AIM OF THE TASK | Reproduce every record exactly.

Extracted records:
= = = =
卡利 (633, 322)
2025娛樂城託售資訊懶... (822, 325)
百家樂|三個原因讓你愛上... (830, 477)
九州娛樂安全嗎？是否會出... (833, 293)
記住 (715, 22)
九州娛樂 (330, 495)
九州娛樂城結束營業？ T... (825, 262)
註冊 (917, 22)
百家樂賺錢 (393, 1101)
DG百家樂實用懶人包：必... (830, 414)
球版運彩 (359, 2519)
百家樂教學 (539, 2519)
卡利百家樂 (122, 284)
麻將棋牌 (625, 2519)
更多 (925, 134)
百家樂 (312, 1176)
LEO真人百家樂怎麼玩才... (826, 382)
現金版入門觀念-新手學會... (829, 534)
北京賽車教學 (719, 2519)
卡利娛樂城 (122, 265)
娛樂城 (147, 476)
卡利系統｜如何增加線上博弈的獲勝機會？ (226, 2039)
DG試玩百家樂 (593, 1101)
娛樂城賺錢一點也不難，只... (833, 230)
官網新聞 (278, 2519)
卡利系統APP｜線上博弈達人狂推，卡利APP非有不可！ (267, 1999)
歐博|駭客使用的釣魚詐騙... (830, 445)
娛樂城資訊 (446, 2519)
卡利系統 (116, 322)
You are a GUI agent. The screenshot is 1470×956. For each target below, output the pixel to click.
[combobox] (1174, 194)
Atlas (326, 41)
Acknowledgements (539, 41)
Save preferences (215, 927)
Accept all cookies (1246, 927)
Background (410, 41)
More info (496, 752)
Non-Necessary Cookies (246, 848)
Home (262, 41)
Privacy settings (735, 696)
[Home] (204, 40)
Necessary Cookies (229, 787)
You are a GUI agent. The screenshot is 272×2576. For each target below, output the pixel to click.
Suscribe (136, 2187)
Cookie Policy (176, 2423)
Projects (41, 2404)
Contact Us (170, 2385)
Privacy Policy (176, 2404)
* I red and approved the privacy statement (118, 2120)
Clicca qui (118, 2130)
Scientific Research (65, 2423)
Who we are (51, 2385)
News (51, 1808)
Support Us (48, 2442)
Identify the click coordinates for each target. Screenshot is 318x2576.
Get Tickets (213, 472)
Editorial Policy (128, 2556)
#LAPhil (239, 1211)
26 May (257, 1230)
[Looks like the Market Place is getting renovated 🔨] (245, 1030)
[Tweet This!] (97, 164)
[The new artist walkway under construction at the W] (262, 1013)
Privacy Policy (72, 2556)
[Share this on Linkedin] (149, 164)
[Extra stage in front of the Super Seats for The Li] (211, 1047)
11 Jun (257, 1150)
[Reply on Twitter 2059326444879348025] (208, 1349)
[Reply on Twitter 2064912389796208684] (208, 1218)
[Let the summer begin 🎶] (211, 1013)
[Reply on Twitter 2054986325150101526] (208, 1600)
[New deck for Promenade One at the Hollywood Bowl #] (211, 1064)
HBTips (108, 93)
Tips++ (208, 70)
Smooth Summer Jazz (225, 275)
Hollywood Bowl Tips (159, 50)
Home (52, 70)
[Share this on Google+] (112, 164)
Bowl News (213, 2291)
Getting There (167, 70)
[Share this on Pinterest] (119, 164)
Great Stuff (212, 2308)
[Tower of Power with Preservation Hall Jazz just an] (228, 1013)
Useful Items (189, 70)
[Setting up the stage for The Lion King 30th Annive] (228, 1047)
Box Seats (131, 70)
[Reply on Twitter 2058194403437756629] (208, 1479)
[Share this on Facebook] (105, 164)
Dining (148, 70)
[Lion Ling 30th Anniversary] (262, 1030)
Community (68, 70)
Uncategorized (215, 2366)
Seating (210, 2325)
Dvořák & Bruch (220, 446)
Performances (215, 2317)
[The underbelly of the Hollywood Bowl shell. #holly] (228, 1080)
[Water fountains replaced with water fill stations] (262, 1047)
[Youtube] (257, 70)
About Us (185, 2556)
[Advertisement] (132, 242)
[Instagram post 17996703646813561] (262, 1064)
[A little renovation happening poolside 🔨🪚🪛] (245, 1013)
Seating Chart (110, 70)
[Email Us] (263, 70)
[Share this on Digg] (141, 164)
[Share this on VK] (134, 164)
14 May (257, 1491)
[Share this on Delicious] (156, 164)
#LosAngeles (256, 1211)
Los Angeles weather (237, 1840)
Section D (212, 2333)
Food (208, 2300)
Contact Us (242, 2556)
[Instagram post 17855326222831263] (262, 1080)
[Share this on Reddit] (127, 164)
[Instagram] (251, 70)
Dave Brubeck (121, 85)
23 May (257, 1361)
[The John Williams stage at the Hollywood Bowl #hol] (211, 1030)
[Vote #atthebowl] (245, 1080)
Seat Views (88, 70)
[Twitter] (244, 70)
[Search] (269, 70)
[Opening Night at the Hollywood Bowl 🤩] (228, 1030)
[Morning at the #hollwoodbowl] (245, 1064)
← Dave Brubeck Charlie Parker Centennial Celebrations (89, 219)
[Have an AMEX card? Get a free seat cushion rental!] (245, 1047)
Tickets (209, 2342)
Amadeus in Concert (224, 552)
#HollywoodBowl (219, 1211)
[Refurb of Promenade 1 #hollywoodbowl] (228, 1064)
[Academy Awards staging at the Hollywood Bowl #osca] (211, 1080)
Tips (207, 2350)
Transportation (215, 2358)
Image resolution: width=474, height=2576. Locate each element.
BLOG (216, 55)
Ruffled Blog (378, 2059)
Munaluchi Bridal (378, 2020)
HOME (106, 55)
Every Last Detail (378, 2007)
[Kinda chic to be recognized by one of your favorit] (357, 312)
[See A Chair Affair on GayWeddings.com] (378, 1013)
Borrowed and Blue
= = = =
ANSWER |
卡利 (633, 322)
2025娛樂城託售資訊懶... (822, 325)
百家樂|三個原因讓你愛上... (830, 477)
九州娛樂安全嗎？是否會出... (833, 293)
記住 (715, 22)
九州娛樂 (330, 495)
九州娛樂城結束營業？ T... (825, 262)
註冊 (917, 22)
百家樂賺錢 (393, 1101)
DG百家樂實用懶人包：必... (830, 414)
球版運彩 (359, 2519)
百家樂教學 (539, 2519)
卡利百家樂 (122, 284)
麻將棋牌 (625, 2519)
更多 (925, 134)
百家樂 (312, 1176)
LEO真人百家樂怎麼玩才... (826, 382)
現金版入門觀念-新手學會... (829, 534)
北京賽車教學 (719, 2519)
卡利娛樂城 (122, 265)
娛樂城 (147, 476)
卡利系統｜如何增加線上博弈的獲勝機會？ (226, 2039)
DG試玩百家樂 (593, 1101)
娛樂城賺錢一點也不難，只... (833, 230)
官網新聞 (278, 2519)
卡利系統APP｜線上博弈達人狂推，卡利APP非有不可！ (267, 1999)
歐博|駭客使用的釣魚詐騙... (830, 445)
娛樂城資訊 (446, 2519)
卡利系統 (116, 322)
You are a GUI agent. The screenshot is 1470×956. For each target below, output the pixel to click.
[combobox] (1174, 194)
Atlas (326, 41)
Acknowledgements (539, 41)
Save preferences (215, 927)
Accept all cookies (1246, 927)
Background (410, 41)
More info (496, 752)
Non-Necessary Cookies (246, 848)
Home (262, 41)
Privacy settings (735, 696)
[Home] (204, 40)
Necessary Cookies (229, 787)
You are a GUI agent. The screenshot is 272×2576. For each target below, output the pixel to click.
Suscribe (136, 2187)
Cookie Policy (176, 2423)
Projects (41, 2404)
Contact Us (170, 2385)
Privacy Policy (176, 2404)
* I red and approved the privacy statement (118, 2120)
Clicca qui (118, 2130)
Scientific Research (65, 2423)
Who we are (51, 2385)
News (51, 1808)
Support Us (48, 2442)
Identify the click coordinates for each target. Screenshot is 318x2576.
Get Tickets (213, 472)
Editorial Policy (128, 2556)
#LAPhil (239, 1211)
26 May (257, 1230)
[Looks like the Market Place is getting renovated 🔨] (245, 1030)
[Tweet This!] (97, 164)
[The new artist walkway under construction at the W] (262, 1013)
Privacy Policy (72, 2556)
[Share this on Linkedin] (149, 164)
[Extra stage in front of the Super Seats for The Li] (211, 1047)
11 Jun (257, 1150)
[Reply on Twitter 2059326444879348025] (208, 1349)
[Reply on Twitter 2064912389796208684] (208, 1218)
[Let the summer begin 🎶] (211, 1013)
[Reply on Twitter 2054986325150101526] (208, 1600)
[New deck for Promenade One at the Hollywood Bowl #] (211, 1064)
HBTips (108, 93)
Tips++ (208, 70)
Smooth Summer Jazz (225, 275)
Hollywood Bowl Tips (159, 50)
Home (52, 70)
[Share this on Google+] (112, 164)
Bowl News (213, 2291)
Getting There (167, 70)
[Share this on Pinterest] (119, 164)
Great Stuff (212, 2308)
[Tower of Power with Preservation Hall Jazz just an] (228, 1013)
Useful Items (189, 70)
[Setting up the stage for The Lion King 30th Annive] (228, 1047)
Box Seats (131, 70)
[Reply on Twitter 2058194403437756629] (208, 1479)
[Share this on Facebook] (105, 164)
Dining (148, 70)
[Lion Ling 30th Anniversary] (262, 1030)
Community (68, 70)
Uncategorized (215, 2366)
Seating (210, 2325)
Dvořák & Bruch (220, 446)
Performances (215, 2317)
[The underbelly of the Hollywood Bowl shell. #holly] (228, 1080)
[Water fountains replaced with water fill stations] (262, 1047)
[Youtube] (257, 70)
About Us (185, 2556)
[Advertisement] (132, 242)
[Instagram post 17996703646813561] (262, 1064)
[A little renovation happening poolside 🔨🪚🪛] (245, 1013)
Seating Chart (110, 70)
[Email Us] (263, 70)
[Share this on Digg] (141, 164)
[Share this on VK] (134, 164)
14 May (257, 1491)
[Share this on Delicious] (156, 164)
#LosAngeles (256, 1211)
Los Angeles weather (237, 1840)
Section D (212, 2333)
Food (208, 2300)
Contact Us (242, 2556)
[Instagram post 17855326222831263] (262, 1080)
[Share this on Reddit] (127, 164)
[Instagram] (251, 70)
Dave Brubeck (121, 85)
23 May (257, 1361)
[The John Williams stage at the Hollywood Bowl #hol] (211, 1030)
[Vote #atthebowl] (245, 1080)
Seat Views (88, 70)
[Twitter] (244, 70)
[Search] (269, 70)
[Opening Night at the Hollywood Bowl 🤩] (228, 1030)
[Morning at the #hollwoodbowl] (245, 1064)
← Dave Brubeck Charlie Parker Centennial Celebrations (89, 219)
[Have an AMEX card? Get a free seat cushion rental!] (245, 1047)
Tickets (209, 2342)
Amadeus in Concert (224, 552)
#HollywoodBowl (219, 1211)
[Refurb of Promenade 1 #hollywoodbowl] (228, 1064)
[Academy Awards staging at the Hollywood Bowl #osca] (211, 1080)
Tips (207, 2350)
Transportation (215, 2358)
Image resolution: width=474, height=2576. Locate each element.
BLOG (216, 55)
Ruffled Blog (378, 2059)
Munaluchi Bridal (378, 2020)
HOME (106, 55)
Every Last Detail (378, 2007)
[Kinda chic to be recognized by one of your favorit] (357, 312)
[See A Chair Affair on GayWeddings.com] (378, 1013)
Borrowed and Blue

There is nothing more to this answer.